- **Data for the task**:
----------------------------------------

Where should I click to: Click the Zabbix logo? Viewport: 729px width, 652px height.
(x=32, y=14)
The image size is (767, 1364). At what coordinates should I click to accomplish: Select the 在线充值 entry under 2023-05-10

----------------------------------------

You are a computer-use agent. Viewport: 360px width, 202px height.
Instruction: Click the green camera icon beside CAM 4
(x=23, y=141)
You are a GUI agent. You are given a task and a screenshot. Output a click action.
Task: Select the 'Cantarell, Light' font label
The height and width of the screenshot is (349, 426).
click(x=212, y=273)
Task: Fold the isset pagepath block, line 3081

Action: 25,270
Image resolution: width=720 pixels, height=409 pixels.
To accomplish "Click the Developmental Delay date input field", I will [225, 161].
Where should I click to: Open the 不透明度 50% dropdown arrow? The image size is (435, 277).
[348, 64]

----------------------------------------

- **Exercise**: Put the lines of the material from the line containing "Where should I click to: Click" to the line containing "The image size is (767, 1364)." into a numbered list, leaving out any blank lines.

- **Response to the exercise**:
1. Where should I click to: Click the Zabbix logo? Viewport: 729px width, 652px height.
2. (x=32, y=14)
3. The image size is (767, 1364). At what coordinates should I click to accomplish: Select the 在线充值 entry under 2023-05-10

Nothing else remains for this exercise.